* Begin Excerpt provided *

The following results are taken after running the STREAM benchmark version 5.6 with various numbers of threads (only triad scores are shown).
It is easy to see that STREAM does not benefit from having more threads on this particular platform (a single-socket Intel® Core™ 2 Quad-based system). Closer inspection of the results shows that even though there was a slight increase in the triad score for the two-thread version, the four-thread version performed even worse than the single threaded run.
Figure 2 shows Intel Thread Profiler analysis of the benchmark. The timeline view reveals that all threads are perfectly balanced and have no synchronization overheads. While it is a powerful tool for identifying threading performance issues at application level, Intel Thread Profiler will not detect memory bandwidth saturation in threaded applications.
Figure 2. Intel Thread Profiler timeline view of the STREAM benchmark using four OpenMP* threads.
Intel® VTune™ Performance Analyzer and Performance Tuning Utility (PTU) used in combination with event-based sampling (EBS), can help developers measure application bandwidth usage, which can then be checked against the achievable (or theoretical) bandwidth on the system. Event-based sampling relies on the performance monitoring unit (PMU) supported by the processors.
VTune analyzer and PTU can help developers estimate the memory bandwidth usage of a particular application by using EBS. On Intel® Core™ 2 microarchitecture CPU_CLK_UNHALTED.CORE and BUS_TRANS_MEM.ALL_AGENTS performance events can be used to estimate the memory bandwidth.
- The CPU_CLK_UNHALTED.CORE event counts the number of core cycles while the core is not in a halt state. The core enters the halt state when it is running the HLT instruction.
- The BUS_TRANS_MEM.ALL_AGENTS event counts activity initiated by any agent on the bus. In systems where each processor is attached to a different bus, the count reflects only the activity for the bus on which the processor resides.
On Core 2-based systems memory bandwidth can be estimated by using the following formula:
(64 * BUS_TRANS_MEM.ALL_AGENTS * CPU Frequency) / CPU_CLK_UNHALTED.CORE
Figure 3. VTune analyzer EBS analysis of STREAM with four threads.
Figure 3 shows the EBS results of the STREAM benchmark when four threads were used. By using the above formula, it is possible to estimate the memory bandwidth usage of STREAM as 7.6Gb/sec.

* End Excerpt provided *
* Begin Extracted entries *

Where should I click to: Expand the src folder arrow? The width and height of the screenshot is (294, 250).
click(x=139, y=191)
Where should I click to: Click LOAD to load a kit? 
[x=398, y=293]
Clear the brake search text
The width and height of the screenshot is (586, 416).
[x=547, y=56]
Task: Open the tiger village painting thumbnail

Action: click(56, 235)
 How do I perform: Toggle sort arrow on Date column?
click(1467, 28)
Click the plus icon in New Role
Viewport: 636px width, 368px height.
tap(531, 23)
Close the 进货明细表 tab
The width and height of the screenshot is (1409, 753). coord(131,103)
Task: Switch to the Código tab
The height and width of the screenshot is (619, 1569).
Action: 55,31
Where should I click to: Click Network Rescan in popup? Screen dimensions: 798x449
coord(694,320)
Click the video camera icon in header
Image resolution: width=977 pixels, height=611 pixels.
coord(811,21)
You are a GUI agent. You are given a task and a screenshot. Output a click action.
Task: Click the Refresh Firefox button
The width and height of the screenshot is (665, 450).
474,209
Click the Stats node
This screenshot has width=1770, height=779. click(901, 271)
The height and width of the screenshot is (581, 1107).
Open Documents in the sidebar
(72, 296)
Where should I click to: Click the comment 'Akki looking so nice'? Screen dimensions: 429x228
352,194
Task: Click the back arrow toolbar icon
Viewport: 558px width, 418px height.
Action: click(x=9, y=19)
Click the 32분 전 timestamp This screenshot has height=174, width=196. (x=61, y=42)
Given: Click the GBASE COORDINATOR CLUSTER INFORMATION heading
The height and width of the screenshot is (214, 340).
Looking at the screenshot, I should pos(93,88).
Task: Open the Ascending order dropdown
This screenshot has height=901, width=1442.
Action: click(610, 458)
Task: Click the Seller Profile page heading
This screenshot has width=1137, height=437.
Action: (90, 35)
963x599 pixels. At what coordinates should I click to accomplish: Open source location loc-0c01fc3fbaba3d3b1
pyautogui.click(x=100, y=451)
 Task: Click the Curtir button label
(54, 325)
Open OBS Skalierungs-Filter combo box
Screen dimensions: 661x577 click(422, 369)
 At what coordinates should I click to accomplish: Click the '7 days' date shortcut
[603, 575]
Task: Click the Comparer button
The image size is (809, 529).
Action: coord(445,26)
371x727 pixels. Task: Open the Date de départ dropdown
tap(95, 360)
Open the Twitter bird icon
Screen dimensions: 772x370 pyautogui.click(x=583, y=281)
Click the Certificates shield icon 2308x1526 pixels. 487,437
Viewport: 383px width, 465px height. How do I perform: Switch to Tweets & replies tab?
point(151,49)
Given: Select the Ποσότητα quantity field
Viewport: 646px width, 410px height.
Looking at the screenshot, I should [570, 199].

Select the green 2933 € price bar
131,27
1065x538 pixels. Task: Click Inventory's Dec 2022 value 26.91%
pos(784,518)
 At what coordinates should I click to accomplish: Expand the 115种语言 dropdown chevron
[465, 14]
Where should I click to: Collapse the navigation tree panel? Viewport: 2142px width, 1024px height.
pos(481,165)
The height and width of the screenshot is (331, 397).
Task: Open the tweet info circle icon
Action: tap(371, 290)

* End Extracted entries *

• **Directive 1**
Which version of the STREAM benchmark was run in the STREAM benchmark excerpt?
• **Directive 2**
Using the STREAM benchmark excerpt, explain in one to three sentences how VTune analyzer and PTU let developers judge an application's memory bandwidth use.
• **Directive 3**
Carry the STREAM benchmark excerpt further, starting after its final sentence about the 7.6Gb/sec estimate.
The records have nothing to do with the STREAM benchmark excerpt.

• **Final result 1**
Version 5.6.

• **Final result 2**
Combined with event-based sampling, which relies on the processors' performance monitoring unit, they measure how much bandwidth the application uses. That figure can then be checked against the achievable or theoretical bandwidth of the system.

• **Final result 3**
Memory Bandwidth = (64 * 1,419,200,000 * 2.9GHz) / 35,576,000,000 = 7.6GB/sec
The STREAM-reported sustainable Triad score was 7.7GB/seconds, so the VTune analyzer-based calculation is quite reasonable. The STREAM benchmark was chosen to demonstrate how memory bandwidth measured using EBS can approximately measure the achievable memory bandwidth on a particular system.
If an application doesn’t scale when more threads are added to take advantage of the available cores, and if Intel Thread Profiler doesn’t show any application-level threading problems as mentioned above, then the following three steps can help the user determine whether or not a particular application is saturating the available memory bandwidth:
- Run STREAM or similar benchmarks to get an idea of the sustainable memory bandwidth on the target system.
- Run the target application under VTune analyzer or PTU and collect the appropriate performance counters using EBS. For Core 2 microarchitecture, these events are again CPU_CLK_UNHALTED.CORE and BUS_TRANS_MEM.ALL_AGENTS (Formula 1).
- Compare VTune analyzer-measured memory bandwidth numbers to the sustainable or achievable memory bandwidth measured in step 1. If the application is saturating the available bandwidth, then this particular application won’t scale with more cores.
Generally speaking, a memory-bound application (one whose performance is limited by the memory access speed) won’t benefit from having more threads.
The new Intel® Core™ i7 and Xeon® 5500 series processors are referred to as having an "uncore, " which is that part of the processor that is external to all the individual cores. For example, the Intel Core i7 processor has four cores that share an L3 cache and a memory interface. The L3 and memory interface are considered to be part of the uncore (see Figure 4).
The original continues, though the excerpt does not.